Classifications of Recurrence Relations via Subclasses of (H, m)-quasiseparable Matrices

Abstract

The results on characterization of orthogonal polynomials and Szegö polynomials via tridiagonal matrices and unitary Hessenberg matrices, respectively, are classical. In a recent paper we observed that tridiagonal matrices and unitary Hessenberg matrices both belong to a wider class of \((H,1)\)-quasiseparable matrices and derived a complete characterization of the latter class via polynomials satisfying certain EGO-type recurrence relations. We also established a characterization of polynomials satisfying three-term recurrence relations via \((H,1)\)-well-free matrices and of polynomials satisfying the Szegö-type two-term recurrence relations via \((H,1)\)-semiseparable matrices.
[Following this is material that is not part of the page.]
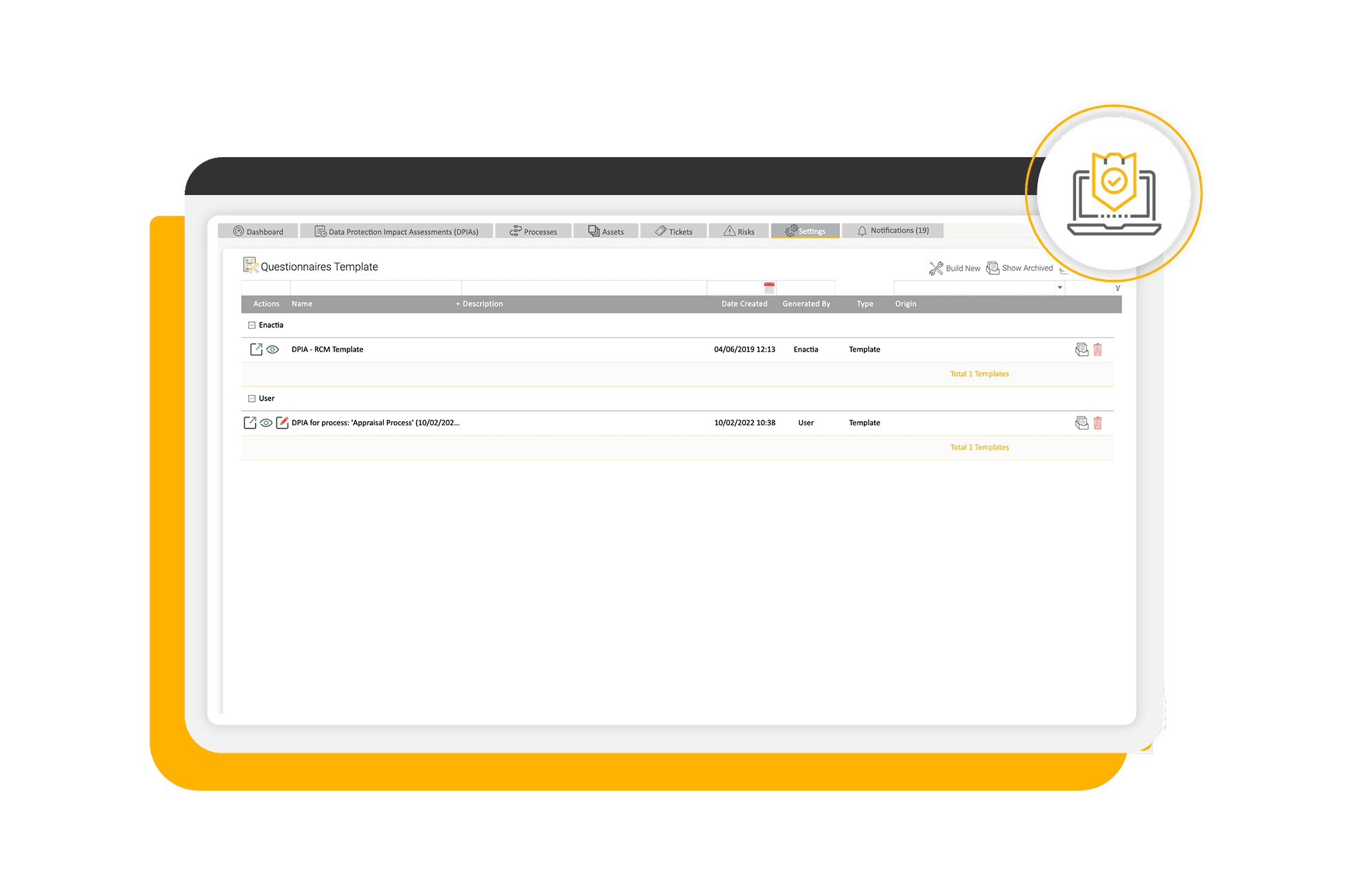View DPIA - RCM Template with eye icon
Screen dimensions: 1351x896
pos(273,349)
In this paper we generalize all of these results from \(scalar\) (H,1) to the block (H, m) case. Specifically, we provide a complete characterization of \((H,\,m)\)-quasiseparable matrices via polynomials satisfying \(block\) EGO-type two-term recurrence relations. Further, \((H,\,m)\)-semiseparable matrices are completely characterized by the polynomials obeying \(block\) Szegö-type recurrence relations. Finally, we completely characterize polynomials satisfying m-term recurrence relations via a new class of matrices called \((H,\,m)\)-well-free matrices.